Öncesinde İl Özel İdaresi Kanunu‘nda yapılan değişiklikler çok ses getirmişti.
Şimdi hükümetin yeni bir radikal değişikliğe daha hazırlandığını görüyoruz.
Önceki akşam TRT 1′e konuk olan Çevre ve Şehircilik Bakanı Mehmet Özhaseki‘den Mahalli İdareler Genel Müdürlüğü‘nün kendi bakanlığına bağlanacağını öğrendik.
Bunca yıldır İçişleri Bakanlığı‘nın sorumluluğundaki yerel yönetimler daha da sivilleşmiş oluyor.
Detaylarını merak ettik, meğer bu konuda epeyce bir çalışma yapılmış.

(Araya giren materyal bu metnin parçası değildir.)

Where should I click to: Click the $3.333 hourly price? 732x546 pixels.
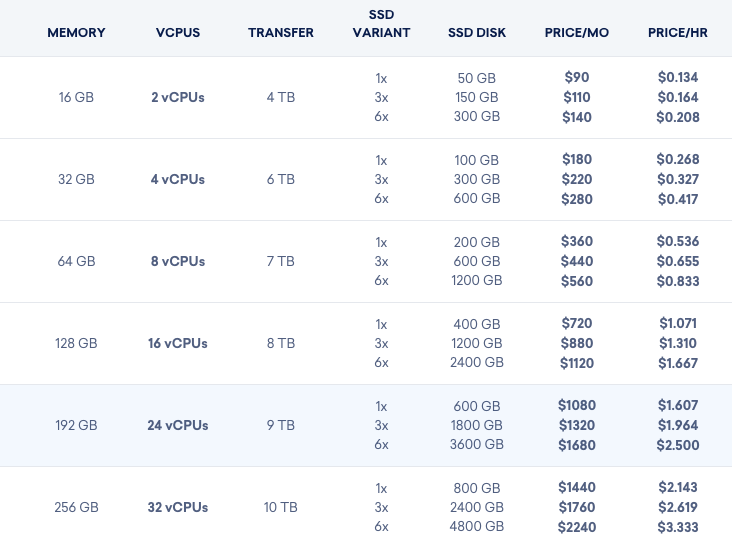pos(678,527)
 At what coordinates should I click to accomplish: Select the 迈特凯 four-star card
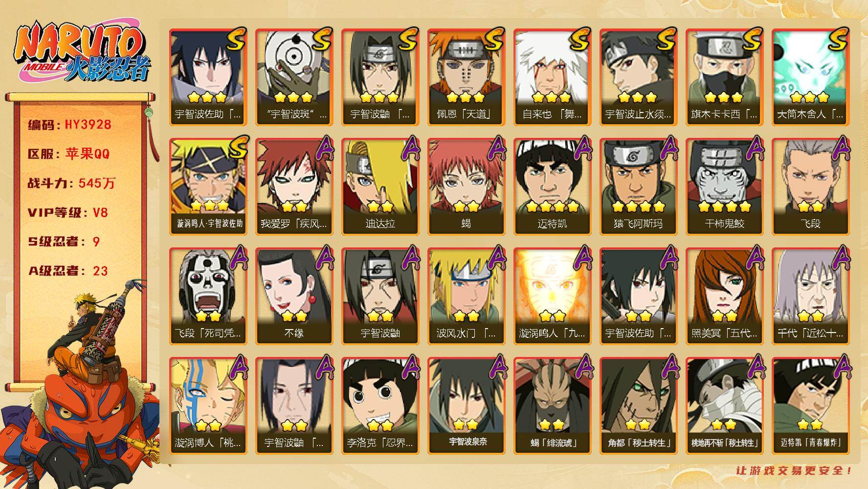coord(552,186)
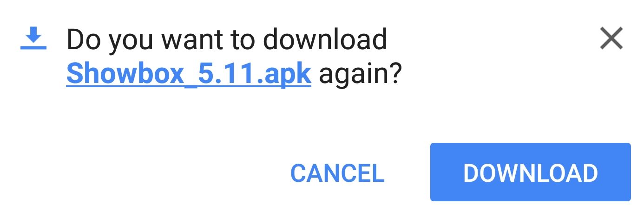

Bakan Özhaseki, “Bu konu eskiden beri tartışılırdı, prensip itibarıyla kabul edildi. Bakanlar Kurulu’nda da görüşüldü. Önümüzdeki günlerde bununla ilgili ya kanun hükmünde kararname veya yasa gelecek. Mahalli İdareler Genel Müdürlüğü bizim bakanlığımız bünyesinde bundan sonra faaliyetlerine devam edecek” diyor.

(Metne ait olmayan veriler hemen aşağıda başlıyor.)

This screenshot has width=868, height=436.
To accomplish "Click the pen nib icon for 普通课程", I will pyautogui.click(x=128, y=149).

Bu sözler, belediyelerin yakın gelecekte yeni patronlarının artık Çevre ve Şehircilik Bakanlığı olacağını işaret ediyor.
Peki, bu değişikliğe niçin gerek duyuldu?
Bakan buna da şöyle açıklık getirdi:
“Bütün belediyelerimiz aslında idari işlemler bakımından İçişleri Bakanlığı tarafından denetleniyor. Mali işlemler bakımından Sayıştay müfettişlerince denetleniyor ama biz biliyoruz ki, Türkiye’deki en büyük sıkıntılı alan, imar alanı. İmar noktasında ciddi bir denetleme olmuyor. Bu konuda uzman eleman da bulmak zor. Şikayet olduğunda bile sadece bilirkişilere gönderiliyor, bilirkişilerden de nasıl rapor gelirse, iş öyle yapılıyor. Ama mahalli idareler tarafındaki kontrolör arkadaşlar imar noktasında iyice eğitilirlerse, belediyelerde yol gösterici olarak imarda bulunacaklar ama birtakım haksızlıklar, sıkıntılar, kirli ilişkiler varsa da bakar bakmaz onu anlayacak, bir ekip oluşturmaya çalışıyoruz.”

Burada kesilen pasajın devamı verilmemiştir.